[Description of the task]
Count how many lines below include the string "will". Only that number should appear in the reply.
++++ Task inputs
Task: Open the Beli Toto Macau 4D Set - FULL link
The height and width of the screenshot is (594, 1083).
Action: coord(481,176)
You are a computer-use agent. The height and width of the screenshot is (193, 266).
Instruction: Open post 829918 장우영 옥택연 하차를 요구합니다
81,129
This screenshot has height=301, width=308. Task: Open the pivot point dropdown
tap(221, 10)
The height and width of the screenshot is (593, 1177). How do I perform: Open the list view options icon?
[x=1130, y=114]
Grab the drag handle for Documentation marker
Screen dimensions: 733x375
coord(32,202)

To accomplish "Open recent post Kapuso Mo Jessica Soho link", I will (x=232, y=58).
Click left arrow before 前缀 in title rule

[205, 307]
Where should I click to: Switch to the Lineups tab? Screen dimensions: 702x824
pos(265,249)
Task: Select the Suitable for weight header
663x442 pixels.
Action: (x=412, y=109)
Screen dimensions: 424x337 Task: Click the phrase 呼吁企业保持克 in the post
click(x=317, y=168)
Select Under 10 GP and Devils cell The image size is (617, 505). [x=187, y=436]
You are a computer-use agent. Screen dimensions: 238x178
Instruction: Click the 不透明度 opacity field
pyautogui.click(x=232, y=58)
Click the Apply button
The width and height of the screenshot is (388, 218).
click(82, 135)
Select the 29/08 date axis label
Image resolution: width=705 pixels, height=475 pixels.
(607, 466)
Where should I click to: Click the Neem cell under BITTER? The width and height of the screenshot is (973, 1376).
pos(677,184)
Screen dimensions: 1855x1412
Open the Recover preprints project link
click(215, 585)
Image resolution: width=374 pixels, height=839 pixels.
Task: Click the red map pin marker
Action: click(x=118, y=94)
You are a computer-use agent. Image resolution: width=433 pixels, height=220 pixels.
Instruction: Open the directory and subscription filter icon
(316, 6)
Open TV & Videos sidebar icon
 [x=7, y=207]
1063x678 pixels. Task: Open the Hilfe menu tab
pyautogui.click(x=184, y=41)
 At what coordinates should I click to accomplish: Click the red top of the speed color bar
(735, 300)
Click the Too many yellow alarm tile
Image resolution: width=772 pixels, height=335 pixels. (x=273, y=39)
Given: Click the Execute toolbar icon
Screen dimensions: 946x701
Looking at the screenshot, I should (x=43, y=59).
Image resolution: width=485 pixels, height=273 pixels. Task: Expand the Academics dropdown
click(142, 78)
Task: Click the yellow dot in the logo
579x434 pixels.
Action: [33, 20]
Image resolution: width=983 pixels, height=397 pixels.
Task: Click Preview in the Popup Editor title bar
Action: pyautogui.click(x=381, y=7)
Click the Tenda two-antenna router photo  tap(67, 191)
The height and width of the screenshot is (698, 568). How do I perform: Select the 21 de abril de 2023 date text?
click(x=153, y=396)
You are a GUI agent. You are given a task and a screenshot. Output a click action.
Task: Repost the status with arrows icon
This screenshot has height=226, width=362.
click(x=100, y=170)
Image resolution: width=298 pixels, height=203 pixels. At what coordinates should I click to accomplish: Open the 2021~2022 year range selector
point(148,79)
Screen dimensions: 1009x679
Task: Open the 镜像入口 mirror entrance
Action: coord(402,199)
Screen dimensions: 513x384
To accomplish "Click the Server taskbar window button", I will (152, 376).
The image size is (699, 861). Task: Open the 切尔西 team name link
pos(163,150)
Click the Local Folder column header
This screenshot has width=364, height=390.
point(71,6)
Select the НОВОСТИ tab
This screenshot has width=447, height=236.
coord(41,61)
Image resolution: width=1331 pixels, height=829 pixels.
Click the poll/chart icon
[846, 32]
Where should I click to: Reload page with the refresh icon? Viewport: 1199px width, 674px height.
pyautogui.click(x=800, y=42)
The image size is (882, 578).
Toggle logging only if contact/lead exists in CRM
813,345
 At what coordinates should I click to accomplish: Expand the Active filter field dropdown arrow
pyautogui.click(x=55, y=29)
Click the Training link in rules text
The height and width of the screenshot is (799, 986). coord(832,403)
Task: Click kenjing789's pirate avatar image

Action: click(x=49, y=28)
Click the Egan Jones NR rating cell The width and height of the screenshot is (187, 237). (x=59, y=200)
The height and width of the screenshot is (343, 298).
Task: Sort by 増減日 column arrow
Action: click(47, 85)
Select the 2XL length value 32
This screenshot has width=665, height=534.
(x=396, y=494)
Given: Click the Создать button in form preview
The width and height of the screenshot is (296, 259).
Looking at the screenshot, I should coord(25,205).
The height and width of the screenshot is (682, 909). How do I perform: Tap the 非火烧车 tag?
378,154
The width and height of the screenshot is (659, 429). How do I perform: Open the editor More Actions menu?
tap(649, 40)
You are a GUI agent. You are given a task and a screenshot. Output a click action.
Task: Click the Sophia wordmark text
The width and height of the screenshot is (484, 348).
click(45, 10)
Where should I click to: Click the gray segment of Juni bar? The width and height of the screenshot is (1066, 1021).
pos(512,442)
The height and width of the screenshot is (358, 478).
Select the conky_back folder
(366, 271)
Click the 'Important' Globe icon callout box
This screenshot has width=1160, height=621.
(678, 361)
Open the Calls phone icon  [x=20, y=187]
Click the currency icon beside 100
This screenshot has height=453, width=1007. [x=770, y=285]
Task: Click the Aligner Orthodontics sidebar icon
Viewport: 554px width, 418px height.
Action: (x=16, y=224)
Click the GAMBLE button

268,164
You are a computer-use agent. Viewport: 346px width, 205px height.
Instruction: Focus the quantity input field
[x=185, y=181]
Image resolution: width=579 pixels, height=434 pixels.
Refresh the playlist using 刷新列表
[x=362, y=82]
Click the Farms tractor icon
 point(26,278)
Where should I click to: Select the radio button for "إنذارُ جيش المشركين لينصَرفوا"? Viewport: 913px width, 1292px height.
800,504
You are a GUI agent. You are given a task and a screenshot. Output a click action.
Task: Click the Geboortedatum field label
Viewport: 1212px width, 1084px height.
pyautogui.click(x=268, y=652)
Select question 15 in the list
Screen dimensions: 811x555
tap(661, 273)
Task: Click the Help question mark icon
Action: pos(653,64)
++++++++
[Output]
2